Multidimensional poverty assessment of SC and ST populations in Dakshin Dinajpur District of West Bengal in India for targeted intervention strategies
摘要
The scheduled caste (SC) and scheduled tribe (ST) populations in Dakshin Dinajpur, West Bengal, face significant socio-economic challenges, reflecting the broader issue of multidimensional poverty in marginalized communities. This study aims to quantitatively assess the deprivation experienced by these groups across multiple indicators using the multidimensional poverty index (MPI). The objectives include identifying distinct poverty groups through clustering and determining the key factors contributing to different poverty magnitudes using machine learning algorithms, thereby enabling the formulation of targeted intervention strategies.

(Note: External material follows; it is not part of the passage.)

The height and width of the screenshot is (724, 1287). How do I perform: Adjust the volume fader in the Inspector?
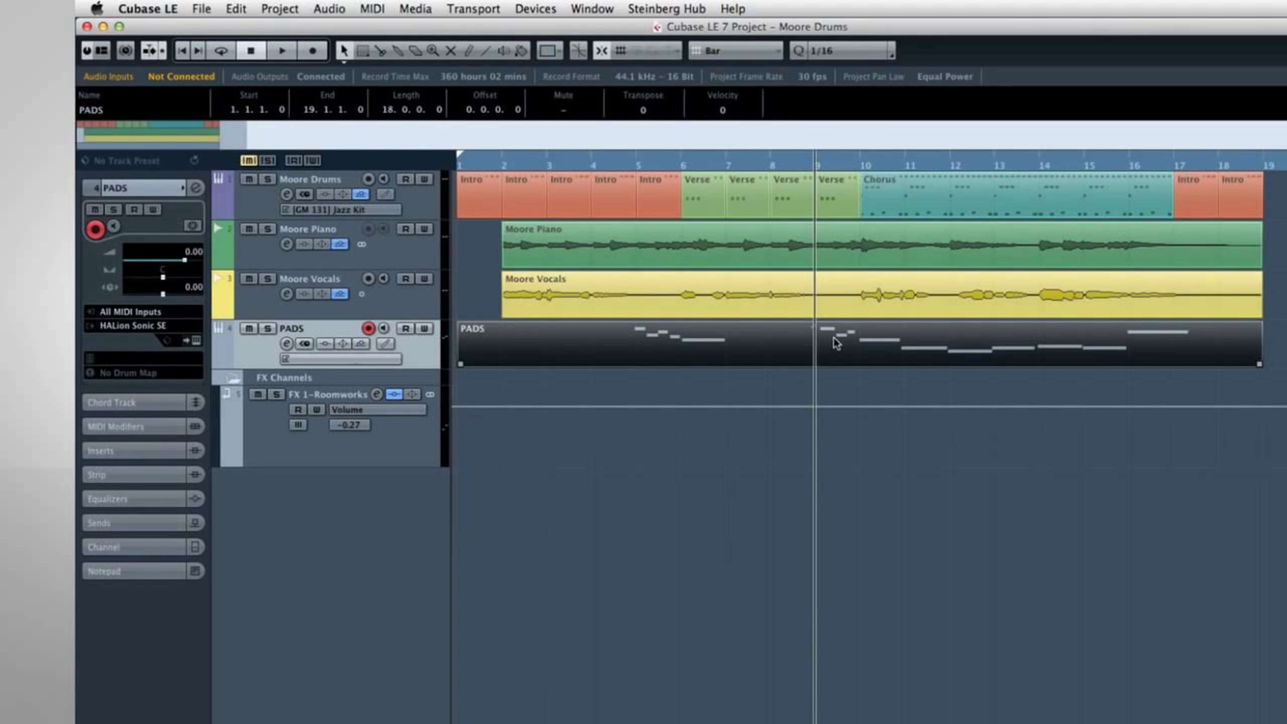pyautogui.click(x=184, y=260)
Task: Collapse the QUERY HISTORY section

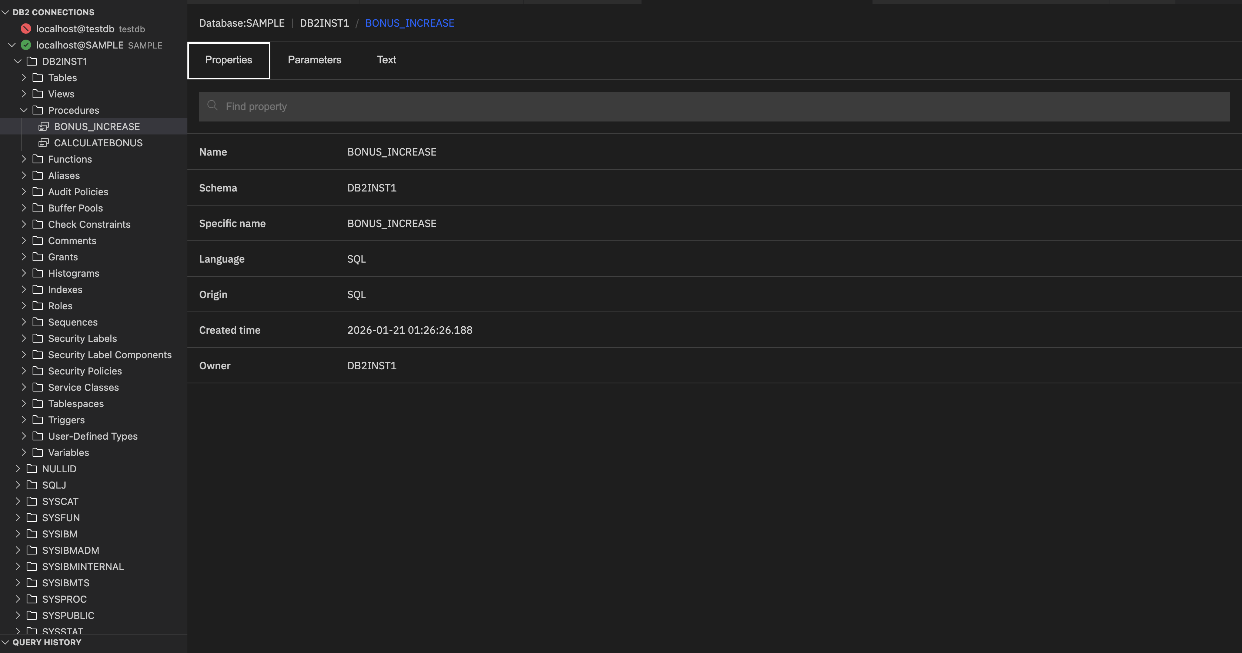Action: 5,642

Using household survey data, the multidimensional poverty index (MPI) was calculated across health, education, and living standards dimensions. Cluster analysis revealed distinct groups based on MPI values, highlighting varying degrees of deprivation among SC and ST households. K-means clustering was applied to categorize households into different poverty groups based on their MPI values, enabling a more granular analysis of poverty distribution. Machine learning models, including random forest (RF) and gradient boosting machines (GBM), were then employed to identify key factors driving poverty within each cluster. The results show that ST households exhibit a higher MPI (0.321) than SC households (0.205), with factors such as education (38.83% for SC, 34.15% for ST) and nutrition (31.09% for SC, 32.28% for ST) being the most significant contributors. GBM outperformed RF in predicting poverty levels within each cluster, achieving R2 values close to 1.0. The findings highlight the severe deprivation faced by ST households, particularly in education and nutrition, compared to SC households. These findings underscore the need for tailored poverty alleviation strategies, focusing on cluster-specific drivers such as education, income generation, and improved access to basic services, rather than applying uniform policies across all groups.